7 IV. CONCLUSION There is substantial evidence to support the Board’s conclusion that Employer terminated Claimant for willful misconduct. See Adams, 56 A.3d at 78- 79; Halloran, 188 A.3d at 597; CCTA, 201 A.3d at 947. Additionally, Claimant failed to establish good cause for her willful misconduct. Halloran, 188 A.3d at 597; Chapman, 20 A.3d at 607. Accordingly, Claimant is ineligible for unemployment compensation benefits under Section 402(e) of the Law. See Halloran, 188 A.3d at 597; 43 P.S. § 802(e).
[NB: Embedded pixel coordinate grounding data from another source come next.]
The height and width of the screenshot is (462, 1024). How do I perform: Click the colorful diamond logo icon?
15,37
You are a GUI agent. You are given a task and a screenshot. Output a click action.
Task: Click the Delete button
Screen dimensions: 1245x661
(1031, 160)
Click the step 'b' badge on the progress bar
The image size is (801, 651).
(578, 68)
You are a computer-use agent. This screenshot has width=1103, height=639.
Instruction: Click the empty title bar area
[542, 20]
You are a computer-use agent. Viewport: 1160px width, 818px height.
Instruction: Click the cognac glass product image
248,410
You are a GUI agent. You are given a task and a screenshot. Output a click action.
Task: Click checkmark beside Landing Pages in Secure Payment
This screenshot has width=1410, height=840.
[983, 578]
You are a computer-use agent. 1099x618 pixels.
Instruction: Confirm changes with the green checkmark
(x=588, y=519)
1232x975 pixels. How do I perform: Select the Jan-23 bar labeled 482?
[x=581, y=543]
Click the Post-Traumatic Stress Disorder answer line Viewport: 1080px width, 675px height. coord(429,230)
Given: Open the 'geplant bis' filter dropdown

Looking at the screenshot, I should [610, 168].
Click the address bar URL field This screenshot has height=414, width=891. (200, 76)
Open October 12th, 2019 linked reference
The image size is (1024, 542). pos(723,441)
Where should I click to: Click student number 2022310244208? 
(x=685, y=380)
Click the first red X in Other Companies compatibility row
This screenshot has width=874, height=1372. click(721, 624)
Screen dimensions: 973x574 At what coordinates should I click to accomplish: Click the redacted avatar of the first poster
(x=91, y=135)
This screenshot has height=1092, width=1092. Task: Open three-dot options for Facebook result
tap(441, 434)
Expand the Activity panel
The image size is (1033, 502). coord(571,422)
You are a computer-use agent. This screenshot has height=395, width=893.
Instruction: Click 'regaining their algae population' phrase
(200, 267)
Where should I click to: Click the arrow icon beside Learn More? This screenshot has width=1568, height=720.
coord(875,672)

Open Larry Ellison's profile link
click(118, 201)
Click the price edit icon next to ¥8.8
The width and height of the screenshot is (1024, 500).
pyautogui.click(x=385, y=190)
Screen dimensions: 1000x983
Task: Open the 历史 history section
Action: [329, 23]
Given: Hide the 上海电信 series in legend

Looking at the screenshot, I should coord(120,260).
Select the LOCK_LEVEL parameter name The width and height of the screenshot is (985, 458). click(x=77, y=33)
For these reasons, we affirm the Board’s decision.
LORI A. DUMAS, Judge
8 IN THE COMMONWEALTH COURT OF PENNSYLVANIA
Kristina Miller, : Petitioner : : No. 349 C.D. 2024 v. : : Unemployment Compensation : Board of Review, : Respondent :
ORDER
AND NOW, this 21st day of July, 2025, the order of the Unemployment Compensation Board of Review, entered January 30, 2024, is AFFIRMED.